Your answer should be the lines below from the one holding "For every named" through the one holding "[Kaizen Inserts]", copied exactly and with nothing else.

▶ [Items from a data source]:
===============

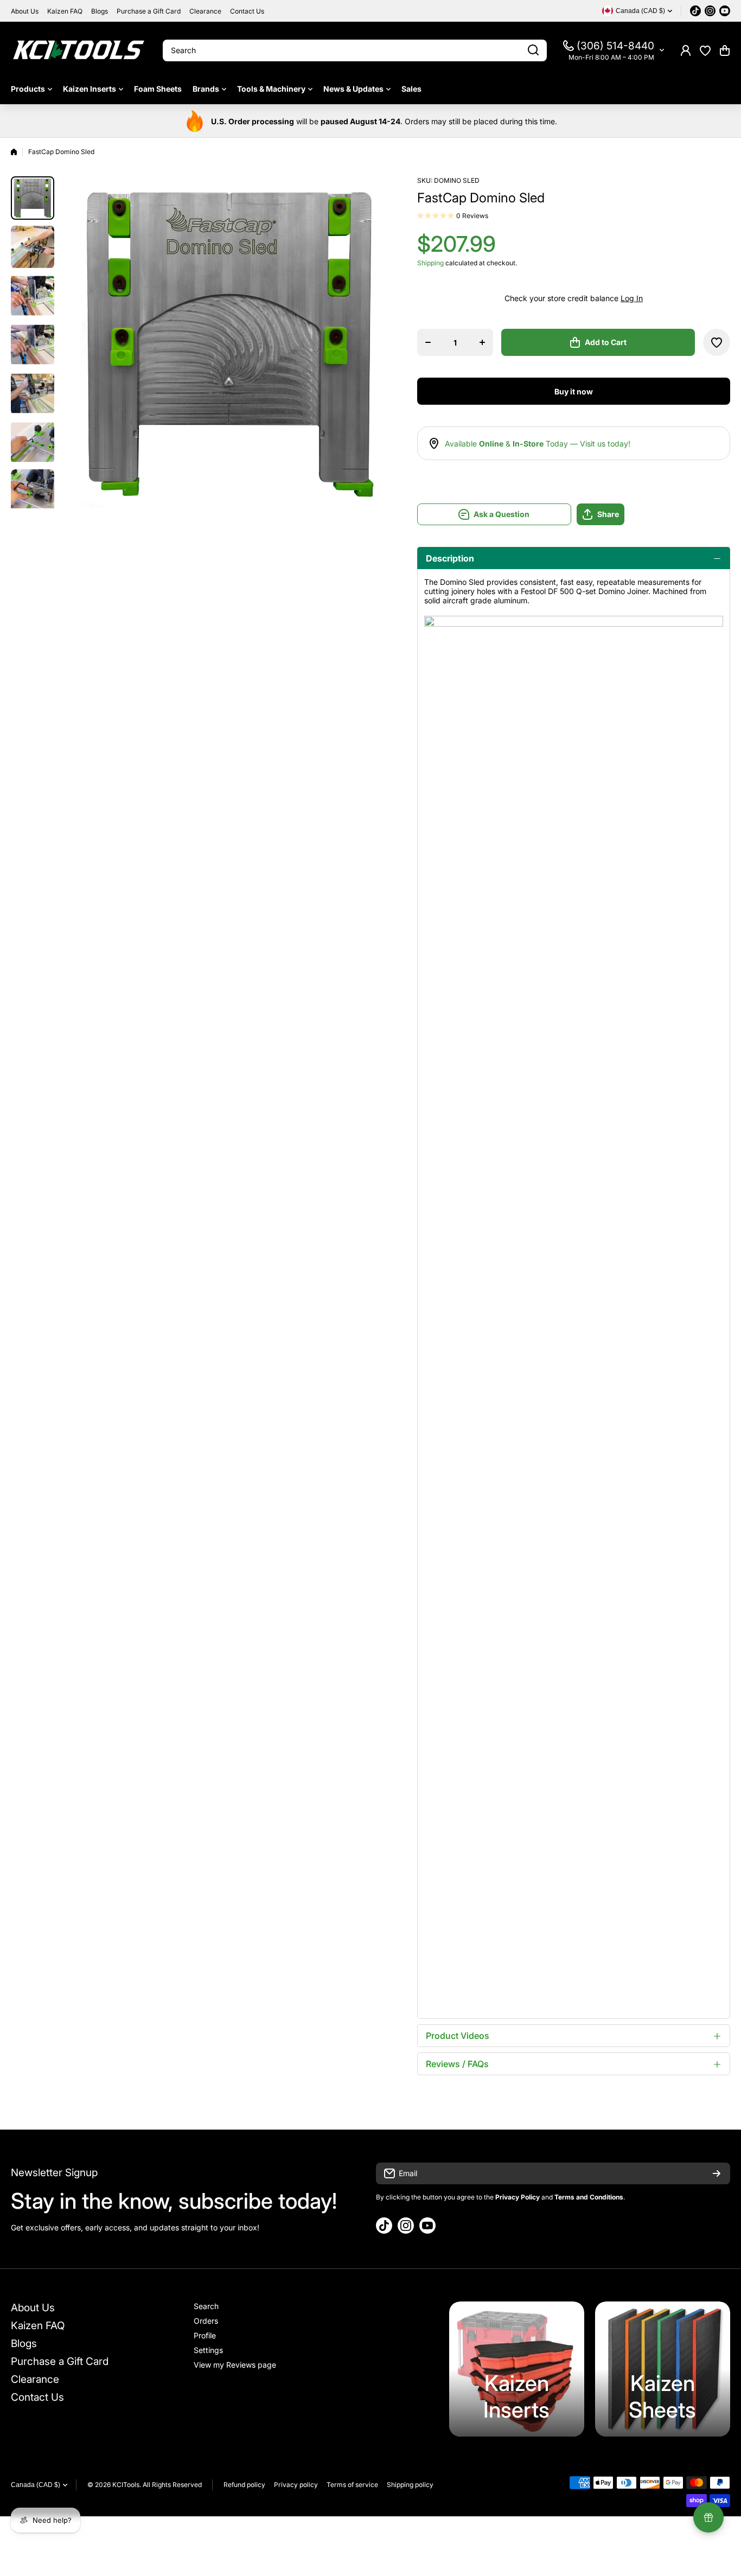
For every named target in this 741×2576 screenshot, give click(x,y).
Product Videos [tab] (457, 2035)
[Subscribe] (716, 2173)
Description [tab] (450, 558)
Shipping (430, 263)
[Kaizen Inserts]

===============

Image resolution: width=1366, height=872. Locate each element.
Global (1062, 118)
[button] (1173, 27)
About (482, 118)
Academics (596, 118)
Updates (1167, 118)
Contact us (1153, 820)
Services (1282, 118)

===============

▶ [SOLUTION TO THIS PROBLEM]:
For every named target in this 741×2576 screenshot, give click(x,y).
Product Videos [tab] (457, 2035)
[Subscribe] (716, 2173)
Description [tab] (450, 558)
Shipping (430, 263)
[Kaizen Inserts]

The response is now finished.